Za pośredników w przekazywaniu wołania o pomoc służą więc w dużej mierze organizacje humanitarne, będące świadkami pogorszającej się sytuacji w regionach, w których pracują.
Z jednej strony coraz częstsze i bardziej wyniszczające nagłe zjawiska, takie jak powodzie, susze, pożary, tajfuny. Z drugiej ― powolne, ale dotkliwe zmiany, np. degradacja gleb, większe upały, zmieniający się układ opadów, podnoszący się poziom mórz. Aż 67 proc. wszystkich katastrof naturalnych ma miejsce w krajach Globalnego Południa.
Oczywiście, dzieją się one na obszarach, które borykały się z nimi od setek lat, ale rośnie ich częstotliwość, a maleje przewidywalność. Sprawia to, że życie w regionach Sahelu czy Afryki Subsaharyjskiej staje się coraz trudniejsze.
Dodatkowo negatywne skutki zmiany klimatu nierzadko nakładają się na inne kryzysy, jak konflikty zbrojne w Somalii czy Sudanie Południowym. Przy tym obydwa kraje nękane są naprzemiennie suszami i powodziami, a w zeszłych latach kolejnym ciosem była plaga szarańczy. Nie mówiąc już o epidemii koronawirusa.
Jak szacuje ONZ, w rezultacie kryzysu klimatycznego pomocy humanitarnej już teraz potrzebuje 108 milionów osób rocznie.
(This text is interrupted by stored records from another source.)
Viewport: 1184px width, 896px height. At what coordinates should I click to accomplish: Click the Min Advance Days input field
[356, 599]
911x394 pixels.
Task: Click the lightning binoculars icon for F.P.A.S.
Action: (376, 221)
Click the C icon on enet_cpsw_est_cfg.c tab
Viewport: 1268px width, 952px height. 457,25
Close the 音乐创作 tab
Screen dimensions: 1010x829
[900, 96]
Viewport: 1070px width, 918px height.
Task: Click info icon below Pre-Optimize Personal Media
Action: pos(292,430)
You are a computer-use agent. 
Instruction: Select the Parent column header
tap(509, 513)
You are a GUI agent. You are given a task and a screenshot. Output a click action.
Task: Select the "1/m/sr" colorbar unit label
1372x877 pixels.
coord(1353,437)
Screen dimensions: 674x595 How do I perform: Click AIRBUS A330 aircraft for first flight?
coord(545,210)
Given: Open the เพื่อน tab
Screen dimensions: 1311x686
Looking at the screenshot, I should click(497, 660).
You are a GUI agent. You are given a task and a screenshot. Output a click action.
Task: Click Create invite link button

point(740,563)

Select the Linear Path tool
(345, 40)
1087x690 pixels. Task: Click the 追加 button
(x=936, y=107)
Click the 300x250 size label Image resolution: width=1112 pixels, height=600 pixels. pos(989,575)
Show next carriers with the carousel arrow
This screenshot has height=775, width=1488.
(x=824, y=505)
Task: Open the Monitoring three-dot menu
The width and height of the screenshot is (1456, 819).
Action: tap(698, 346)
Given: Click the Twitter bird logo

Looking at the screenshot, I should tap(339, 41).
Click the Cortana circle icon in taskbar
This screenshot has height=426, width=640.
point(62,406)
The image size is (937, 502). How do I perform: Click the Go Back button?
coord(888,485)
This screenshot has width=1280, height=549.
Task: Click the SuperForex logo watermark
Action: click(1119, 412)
A liczba ta wzrośnie o połowę do roku 2030.
Trudna do oszacowania jest skala migracji spowodowanej bezpośrednio zmianą klimatu, ale istnieją prognozy mówiące nawet o miliardzie uchodźców klimatycznych do 2050 roku.
Koszty dostarczania pomocy humanitarnej ponoszą dziś kraje Globalnej Północy i to również im przyjdzie zmierzyć się z wyzwaniem migracyjnym. Wydaje się to jednak wciąż nieadekwatną konsekwencją w stosunku do win najbogatszych państw świata za sytuację naszej planety i mieszkańców najbardziej zagrożonych jej terenów.
Tylko dwadzieścia krajów (w tym Polska) odpowiada za 80 proc. globalnych emisji gazów cieplarnianych, które stale podnoszą temperaturę Ziemi; największymi emitentami świata są Chiny (28 proc.) i USA (15 proc.). Przeciętny Polak emituje tyle CO2 w ciągu jednego tygodnia, co Etiopczyk w ciągu całego roku.
Na samym dole listy są zaś kraje, które w wyniku kryzysu klimatycznego cierpią najdotkliwiej. Dziesięć krajów najbardziej zagrożonych klęską głodu na świecie odpowiada kolektywnie za mniej niż 0,08 proc. globalnych emisji.
Widać więc wyraźnie, że to państwa najbardziej uprzywilejowane są w obowiązku z jednej strony redukować emisje i zatrzymać zmianę klimatu, a z drugiej dostarczać pomoc najbardziej poszkodowanym społecznościom i wspierać je w adaptacji do nowych warunków.
To nie tylko nieodzowna solidarność, ale walka o teraźniejszość setek milionów osób, a przyszłość nas wszystkich.